# NHL 2024-25 Data Collection

This notebook retrieves game and player statistics from the National Hockey League's 2024-25 season using the official NHL web API (`api-web.nhle.com`).  The goal is to produce clean, structured data sets that can be used for predictive modelling.  The notebook performs the following steps:

* **Scrape schedule:** Generate a list of all regular-season game IDs and basic game information (date, teams, scores, home/away).  The NHL API exposes a schedule endpoint that can be queried by date.  We iterate over every date in the season to build a full schedule.  The API’s season endpoints return JSON describing the games, including home/away teams, game ID and final score【591982464243434†L0-L17】.
* **Download boxscores:** For each game ID we query the NHL "gamecenter" endpoint, which returns a detailed boxscore that includes player statistics for both teams.  This endpoint groups players by position (forwards, defence and goalies) and provides stats such as goals, assists, points, shots, hits, penalty minutes and time-on-ice【131195590886814†L280-L307】.
* **Build player-game table:**  We flatten the boxscore JSON into a table where each row corresponds to a single player's performance in a single game.  The table includes the player's ID, name, position, team, game ID, date and all available statistics.  Players not dressed for the game (scratches) are also recorded when the information is present in the boxscore.
* **Build game-team table:**  We derive a simpler table where each row corresponds to a team in a given game, capturing final score, home/away flag, starting goalie and counts of scratches.  This makes it easy to join player-level data with team outcomes later.
* **Save data:**  Both tables are saved to disk (CSV or Parquet) so that they can be reused without re-scraping.

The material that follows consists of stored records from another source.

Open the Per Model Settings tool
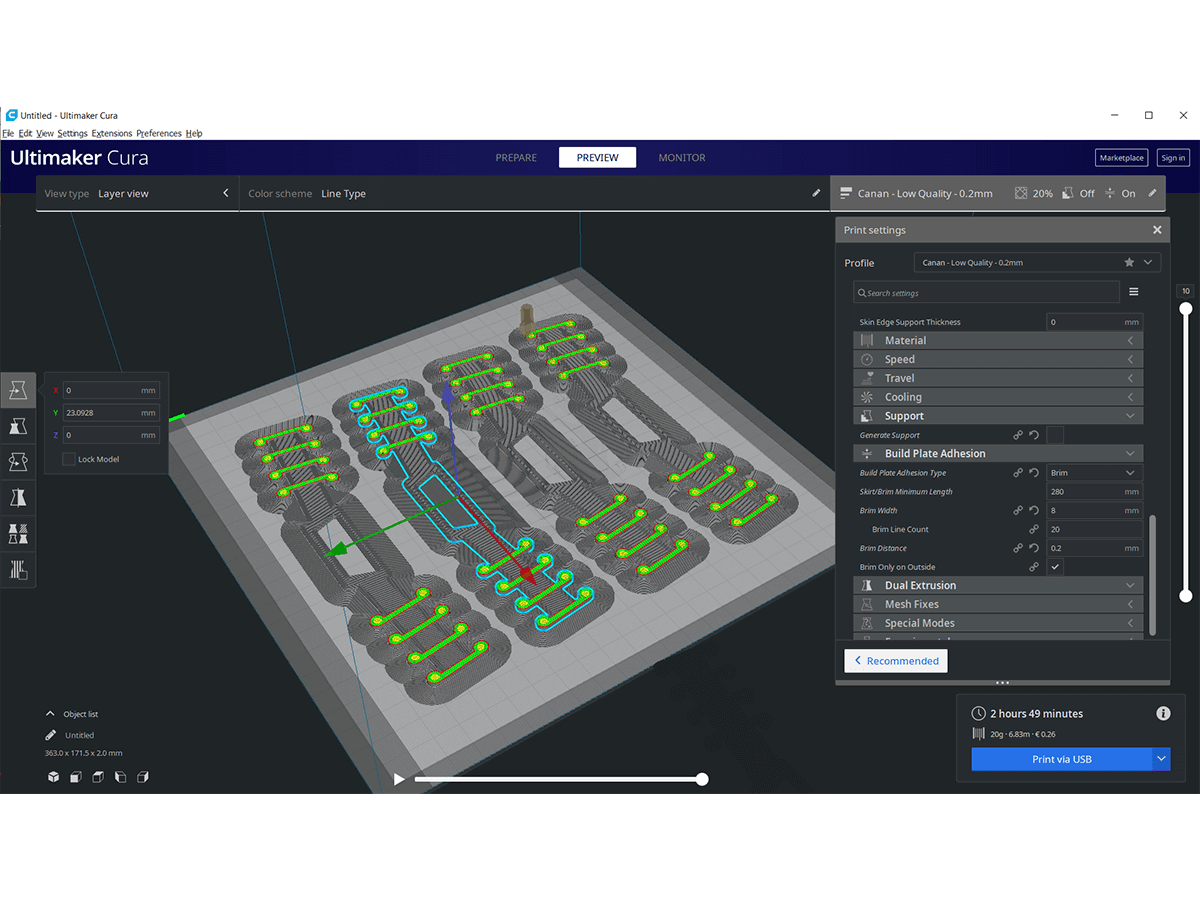 (18, 533)
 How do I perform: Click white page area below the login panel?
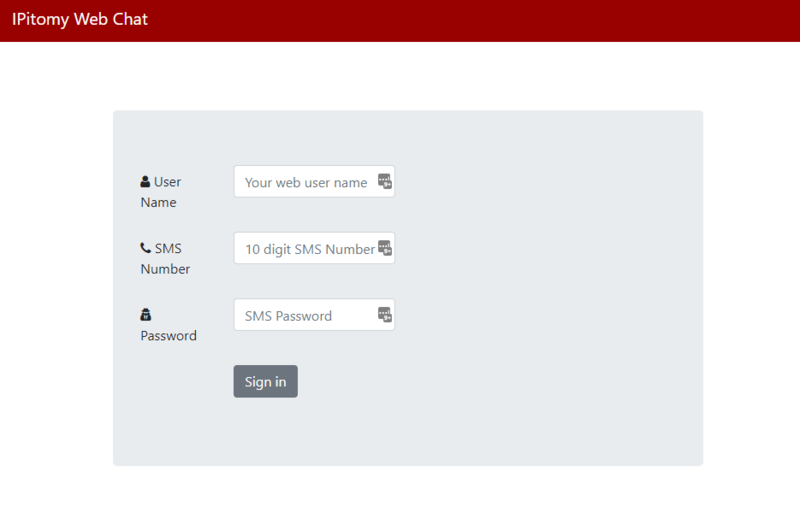[400, 498]
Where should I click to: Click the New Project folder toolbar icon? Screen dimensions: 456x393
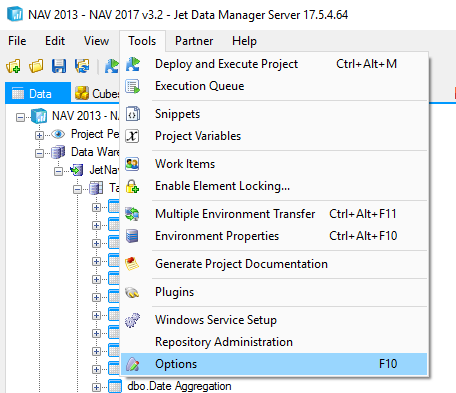tap(14, 66)
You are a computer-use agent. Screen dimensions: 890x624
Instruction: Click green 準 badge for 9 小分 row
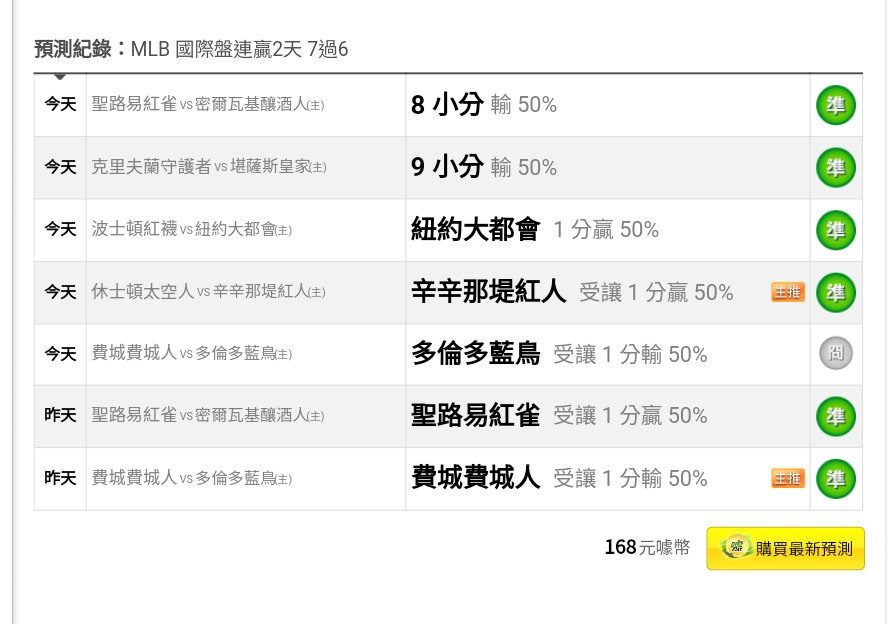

The notebook relies on the open NHL API described in a recent technical article【131195590886814†L280-L307】 and on the TopDownHockey scraper documentation for context【430751149834465†L264-L306】.  You will need an active internet connection when running the code because it queries the NHL servers.


In [9]:
import requests
import pandas as pd
import datetime as dt
from tqdm import tqdm

# Season you want to scrape.  The NHL encodes seasons as the two year span (e.g., '20242025')
SEASON = '20242025'

# Date range for the 2024-25 regular season.  Adjust if you want to include pre-season or playoffs
season_start = dt.date(2024, 10, 1)  # first regular season games
season_end   = dt.date(2025, 6, 30)   # last possible playoff date (adjust as necessary)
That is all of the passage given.